Разглядывая эту картину, Пабло мгновенно постиг способ, которым Гойя достигал ослепительных световых эффектов, выдвигающих на первый план драматическое событие, а не детали. За счет этого приема жестокость была представлена на картине так ярко и безжалостно, как никогда прежде.
Пабло шел дальше и видел «Мрачные картины» Гойи, полные гротеска и тревоги. В этих работах, выполненных мастером в поздний период, отразились и его страдания, связанные с потерей слуха, и его отвращение к кровавой войне за независимость испанских колоний.
Пабло не мог не сочувствовать Гойе. Ему было жаль великого художника, к концу жизни лишившегося слуха и оставшегося наедине со своим отчаянием. Все это он явственно почувствовал при взгляде на жуткую картину Гойи «Сатурн, пожирающий своего сына», отчетливо передающую душевный настрой художника: депрессию, вызванную реалиями бытия, старостью и печальными событиями современности.
После знакомства с работами Гойи безмерно подавленный Пабло спустился на первый этаж, где обнаружил зал с картинами фламандских мастеров XV и XVI веков. Среди них был выставлен причудливый протосюрреалистический шедевр Иеронима Босха «Сад земных наслаждений». Правда, после ужасных образов Гойи Пабло на время утерял аппетит к деталям, и поспешил в следующий зал, полный одухотворенных работ художника XIV века Эль Греко – грека, который жил и работал в Толедо.

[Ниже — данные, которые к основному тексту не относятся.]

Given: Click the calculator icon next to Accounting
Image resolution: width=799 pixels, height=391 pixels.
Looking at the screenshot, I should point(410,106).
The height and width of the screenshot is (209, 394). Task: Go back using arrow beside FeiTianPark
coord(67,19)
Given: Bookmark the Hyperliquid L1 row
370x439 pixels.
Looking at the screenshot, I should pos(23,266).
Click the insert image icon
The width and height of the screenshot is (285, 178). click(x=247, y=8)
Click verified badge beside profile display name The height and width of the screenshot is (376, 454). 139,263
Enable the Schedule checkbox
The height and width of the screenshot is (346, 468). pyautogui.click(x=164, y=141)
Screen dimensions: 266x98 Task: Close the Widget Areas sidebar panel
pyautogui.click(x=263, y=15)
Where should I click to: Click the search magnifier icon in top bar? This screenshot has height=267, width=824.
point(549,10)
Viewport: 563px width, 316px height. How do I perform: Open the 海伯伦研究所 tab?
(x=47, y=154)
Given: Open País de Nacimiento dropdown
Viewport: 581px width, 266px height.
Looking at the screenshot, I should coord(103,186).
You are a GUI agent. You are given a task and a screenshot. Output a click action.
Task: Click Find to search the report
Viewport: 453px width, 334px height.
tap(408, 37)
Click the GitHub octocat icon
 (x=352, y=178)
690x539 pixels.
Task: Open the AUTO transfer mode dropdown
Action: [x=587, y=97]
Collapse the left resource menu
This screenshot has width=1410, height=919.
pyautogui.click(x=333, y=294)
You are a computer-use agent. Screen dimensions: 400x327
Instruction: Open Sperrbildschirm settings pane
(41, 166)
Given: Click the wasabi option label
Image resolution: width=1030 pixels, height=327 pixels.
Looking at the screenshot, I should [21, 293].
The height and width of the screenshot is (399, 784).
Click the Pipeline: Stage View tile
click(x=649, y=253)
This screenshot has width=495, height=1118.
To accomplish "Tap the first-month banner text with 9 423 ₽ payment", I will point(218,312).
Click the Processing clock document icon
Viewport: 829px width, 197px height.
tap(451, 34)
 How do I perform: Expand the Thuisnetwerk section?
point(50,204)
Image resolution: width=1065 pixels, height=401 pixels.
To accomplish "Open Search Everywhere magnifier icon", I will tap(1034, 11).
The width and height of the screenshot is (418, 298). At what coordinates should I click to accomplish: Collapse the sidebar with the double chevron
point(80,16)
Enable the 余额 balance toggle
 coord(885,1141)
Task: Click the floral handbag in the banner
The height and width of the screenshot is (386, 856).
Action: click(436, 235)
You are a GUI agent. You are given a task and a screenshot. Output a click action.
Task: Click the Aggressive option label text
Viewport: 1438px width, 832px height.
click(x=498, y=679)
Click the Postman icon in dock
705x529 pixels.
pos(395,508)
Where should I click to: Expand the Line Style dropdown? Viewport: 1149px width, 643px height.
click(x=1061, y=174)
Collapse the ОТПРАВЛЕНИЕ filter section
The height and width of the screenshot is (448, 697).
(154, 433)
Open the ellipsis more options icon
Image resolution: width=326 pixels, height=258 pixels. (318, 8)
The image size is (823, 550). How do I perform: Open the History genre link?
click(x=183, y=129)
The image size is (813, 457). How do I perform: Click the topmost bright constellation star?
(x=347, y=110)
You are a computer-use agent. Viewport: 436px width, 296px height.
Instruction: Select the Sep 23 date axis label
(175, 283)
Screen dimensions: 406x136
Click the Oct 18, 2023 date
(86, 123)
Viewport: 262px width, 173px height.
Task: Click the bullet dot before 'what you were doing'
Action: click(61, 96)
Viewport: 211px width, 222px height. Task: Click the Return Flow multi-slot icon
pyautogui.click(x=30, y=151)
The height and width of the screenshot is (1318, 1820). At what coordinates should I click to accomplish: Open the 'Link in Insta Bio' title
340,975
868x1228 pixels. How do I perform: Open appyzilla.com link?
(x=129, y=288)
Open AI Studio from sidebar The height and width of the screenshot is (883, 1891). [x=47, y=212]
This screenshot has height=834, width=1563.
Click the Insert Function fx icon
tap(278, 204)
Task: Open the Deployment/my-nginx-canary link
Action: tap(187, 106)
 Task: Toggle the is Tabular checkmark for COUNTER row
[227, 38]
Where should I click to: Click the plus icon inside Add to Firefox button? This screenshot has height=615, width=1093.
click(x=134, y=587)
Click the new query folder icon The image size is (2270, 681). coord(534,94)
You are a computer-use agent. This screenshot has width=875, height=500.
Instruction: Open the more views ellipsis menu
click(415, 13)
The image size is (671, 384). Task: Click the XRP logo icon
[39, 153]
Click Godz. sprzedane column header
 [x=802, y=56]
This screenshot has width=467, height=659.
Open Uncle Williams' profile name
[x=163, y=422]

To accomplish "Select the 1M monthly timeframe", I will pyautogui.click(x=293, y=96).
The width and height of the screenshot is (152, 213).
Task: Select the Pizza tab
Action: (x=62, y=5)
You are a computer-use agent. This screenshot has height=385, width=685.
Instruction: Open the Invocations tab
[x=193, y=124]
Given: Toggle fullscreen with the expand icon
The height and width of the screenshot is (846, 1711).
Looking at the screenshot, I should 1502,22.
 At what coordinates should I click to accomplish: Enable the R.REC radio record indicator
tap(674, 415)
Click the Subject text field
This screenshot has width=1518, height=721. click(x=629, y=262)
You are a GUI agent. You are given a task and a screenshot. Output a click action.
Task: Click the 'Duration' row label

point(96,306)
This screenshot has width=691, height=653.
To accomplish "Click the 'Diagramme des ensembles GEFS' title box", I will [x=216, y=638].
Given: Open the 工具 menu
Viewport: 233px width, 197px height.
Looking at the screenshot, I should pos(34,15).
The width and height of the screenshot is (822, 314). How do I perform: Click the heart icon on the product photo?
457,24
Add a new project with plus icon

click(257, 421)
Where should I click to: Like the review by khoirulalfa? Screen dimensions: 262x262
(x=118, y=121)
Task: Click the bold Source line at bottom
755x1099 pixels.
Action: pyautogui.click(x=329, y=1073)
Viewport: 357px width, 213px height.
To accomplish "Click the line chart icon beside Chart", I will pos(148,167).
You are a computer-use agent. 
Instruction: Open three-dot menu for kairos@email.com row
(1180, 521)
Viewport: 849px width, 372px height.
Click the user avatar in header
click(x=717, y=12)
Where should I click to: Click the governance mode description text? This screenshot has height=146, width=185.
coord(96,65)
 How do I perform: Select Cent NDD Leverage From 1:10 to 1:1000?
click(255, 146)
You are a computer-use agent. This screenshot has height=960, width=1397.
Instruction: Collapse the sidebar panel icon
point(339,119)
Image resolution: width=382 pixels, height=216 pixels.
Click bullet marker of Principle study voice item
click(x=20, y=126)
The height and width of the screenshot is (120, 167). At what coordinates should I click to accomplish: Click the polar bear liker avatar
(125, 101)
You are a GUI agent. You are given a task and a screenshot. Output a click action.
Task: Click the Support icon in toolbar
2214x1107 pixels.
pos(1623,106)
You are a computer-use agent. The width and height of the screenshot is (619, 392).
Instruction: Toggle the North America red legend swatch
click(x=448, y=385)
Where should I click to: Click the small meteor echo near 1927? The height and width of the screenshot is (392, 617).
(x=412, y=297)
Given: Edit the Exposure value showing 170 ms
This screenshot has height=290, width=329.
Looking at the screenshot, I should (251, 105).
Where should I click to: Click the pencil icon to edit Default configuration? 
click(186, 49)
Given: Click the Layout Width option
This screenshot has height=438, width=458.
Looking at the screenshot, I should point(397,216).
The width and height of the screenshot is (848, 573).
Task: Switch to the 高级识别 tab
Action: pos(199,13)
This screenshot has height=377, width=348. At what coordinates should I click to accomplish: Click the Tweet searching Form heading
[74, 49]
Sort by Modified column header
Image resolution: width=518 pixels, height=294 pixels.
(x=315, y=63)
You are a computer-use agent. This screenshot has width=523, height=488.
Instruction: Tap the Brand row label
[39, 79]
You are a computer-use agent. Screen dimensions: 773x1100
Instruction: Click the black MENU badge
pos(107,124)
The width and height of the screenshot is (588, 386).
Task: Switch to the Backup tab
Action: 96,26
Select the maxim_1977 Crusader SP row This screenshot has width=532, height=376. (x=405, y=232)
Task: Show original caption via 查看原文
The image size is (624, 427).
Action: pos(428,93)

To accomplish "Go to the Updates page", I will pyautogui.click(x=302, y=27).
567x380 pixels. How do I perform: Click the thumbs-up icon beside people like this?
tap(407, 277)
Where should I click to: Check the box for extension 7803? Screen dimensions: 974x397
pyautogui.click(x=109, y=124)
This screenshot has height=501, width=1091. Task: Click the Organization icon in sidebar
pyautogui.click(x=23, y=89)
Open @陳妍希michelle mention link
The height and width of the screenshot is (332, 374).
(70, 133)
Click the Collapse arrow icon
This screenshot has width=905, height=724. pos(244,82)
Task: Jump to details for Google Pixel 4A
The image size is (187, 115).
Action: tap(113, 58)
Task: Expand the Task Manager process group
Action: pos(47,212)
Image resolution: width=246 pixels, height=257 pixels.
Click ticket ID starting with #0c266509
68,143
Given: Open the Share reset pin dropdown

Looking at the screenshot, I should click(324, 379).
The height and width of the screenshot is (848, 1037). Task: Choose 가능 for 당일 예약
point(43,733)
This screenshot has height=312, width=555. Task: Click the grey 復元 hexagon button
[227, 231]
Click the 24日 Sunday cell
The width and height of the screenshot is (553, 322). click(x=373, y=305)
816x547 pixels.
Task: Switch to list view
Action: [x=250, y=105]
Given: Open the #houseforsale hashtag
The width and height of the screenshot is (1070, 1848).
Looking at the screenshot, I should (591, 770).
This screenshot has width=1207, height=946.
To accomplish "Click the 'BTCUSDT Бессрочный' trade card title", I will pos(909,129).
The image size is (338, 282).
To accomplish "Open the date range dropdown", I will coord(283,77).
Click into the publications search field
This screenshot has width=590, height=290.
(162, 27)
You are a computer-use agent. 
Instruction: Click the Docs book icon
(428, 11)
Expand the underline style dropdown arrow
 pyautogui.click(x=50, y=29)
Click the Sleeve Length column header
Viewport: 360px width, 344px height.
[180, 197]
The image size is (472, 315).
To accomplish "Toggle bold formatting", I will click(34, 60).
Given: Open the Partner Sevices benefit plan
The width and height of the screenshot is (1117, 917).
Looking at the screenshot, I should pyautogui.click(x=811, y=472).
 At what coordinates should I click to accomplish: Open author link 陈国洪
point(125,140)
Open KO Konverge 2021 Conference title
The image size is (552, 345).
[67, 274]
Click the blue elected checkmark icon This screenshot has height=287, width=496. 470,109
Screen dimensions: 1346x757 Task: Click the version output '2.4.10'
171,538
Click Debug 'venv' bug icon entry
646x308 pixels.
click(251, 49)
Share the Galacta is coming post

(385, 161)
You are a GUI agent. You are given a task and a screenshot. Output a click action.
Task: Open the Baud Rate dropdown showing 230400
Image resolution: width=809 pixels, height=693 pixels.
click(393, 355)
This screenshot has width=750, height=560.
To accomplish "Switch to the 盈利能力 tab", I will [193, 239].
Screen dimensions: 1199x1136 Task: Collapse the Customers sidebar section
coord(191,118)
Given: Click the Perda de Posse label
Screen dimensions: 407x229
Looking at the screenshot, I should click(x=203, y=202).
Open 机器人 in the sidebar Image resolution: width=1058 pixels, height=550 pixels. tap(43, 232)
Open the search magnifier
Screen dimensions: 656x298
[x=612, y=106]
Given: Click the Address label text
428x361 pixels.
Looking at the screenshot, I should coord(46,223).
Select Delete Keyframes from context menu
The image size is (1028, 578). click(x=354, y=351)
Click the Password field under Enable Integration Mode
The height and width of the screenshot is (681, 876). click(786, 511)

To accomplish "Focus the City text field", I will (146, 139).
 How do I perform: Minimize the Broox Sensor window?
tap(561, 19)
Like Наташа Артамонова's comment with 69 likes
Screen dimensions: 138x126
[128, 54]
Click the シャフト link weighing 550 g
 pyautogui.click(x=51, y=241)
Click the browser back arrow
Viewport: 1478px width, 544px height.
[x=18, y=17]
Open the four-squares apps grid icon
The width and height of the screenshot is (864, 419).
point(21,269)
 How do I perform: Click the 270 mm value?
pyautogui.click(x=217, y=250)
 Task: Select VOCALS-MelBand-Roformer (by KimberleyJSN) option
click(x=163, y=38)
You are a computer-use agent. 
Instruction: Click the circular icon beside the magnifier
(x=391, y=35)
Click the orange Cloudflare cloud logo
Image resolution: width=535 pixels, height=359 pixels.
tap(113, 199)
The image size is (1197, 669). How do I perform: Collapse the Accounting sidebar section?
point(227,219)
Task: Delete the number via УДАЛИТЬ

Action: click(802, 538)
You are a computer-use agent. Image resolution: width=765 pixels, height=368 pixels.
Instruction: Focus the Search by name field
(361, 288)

Пабло был зачарован работами Эль Греко, его мистическими персонажами и удлиненными формами. Манера, в которой художник писал свои картины, поражала публику, привыкшую к строгой репрезентативности образов. На стенах Прадо были представлены два величайших полотна Эль Греко – «Воскресение» и «Поклонение пастухов». Эти картины, в которых своеобразие стиля художника отразилось особенно ярко, тронули Пабло до глубины души.
Картины Эль Греко, Гойи и других живописцев продолжали действовать на воображение Пабло на протяжении всей его жизни, и он постоянно использовал эти произведения, вводя их элементы в собственные работы. Он регулярно посещал Прадо и там копировал картины, делал с них наброски. Особенно часто он обращался к «Портрету матадора Пепе Илло» и офорту Гойи из серии «Капричос» под названием «Он хорошо натянут» с изображением Селестины, глядящей на чулки молодой чувственной махи.
Пабло напряженно работал, но весной 1898 года почувствовал, что заболел: зима была суровой, и он все время мерз в нетопленом Прадо. Молодой художник отправился поправлять здоровье в каталонскую деревню Хорта-де-Эбро.
Когда в начале 1899 года Пабло вернулся в Барселону, он ощутил, что, хлебнув лишений, наконец стал настоящим живописцем. Живя в одиночестве в деревне, он научился рассчитывать только на себя самого, спать на открытом воздухе, питаться чем попало. Там он выучил каталонский язык и стал довольно бегло на нем говорить.
Спустя два месяца, строго следуя своим принципам, Пабло решил покончить со школой. Он противился планам отца, который хотел по-прежнему наблюдать за его обучением. Хосе, узнав о решении Пабло, разозлился. Он не скрывал своего отношения к поведению сына, но тот был непреклонен. Открыто отклоняя отцовское давление, Пабло стал использовать фамилию матери – Пикассо. Некоторые работы того времени он подписывал «П. Р. Пикассо», а к концу 1901 года совершенно отказался от имени отца.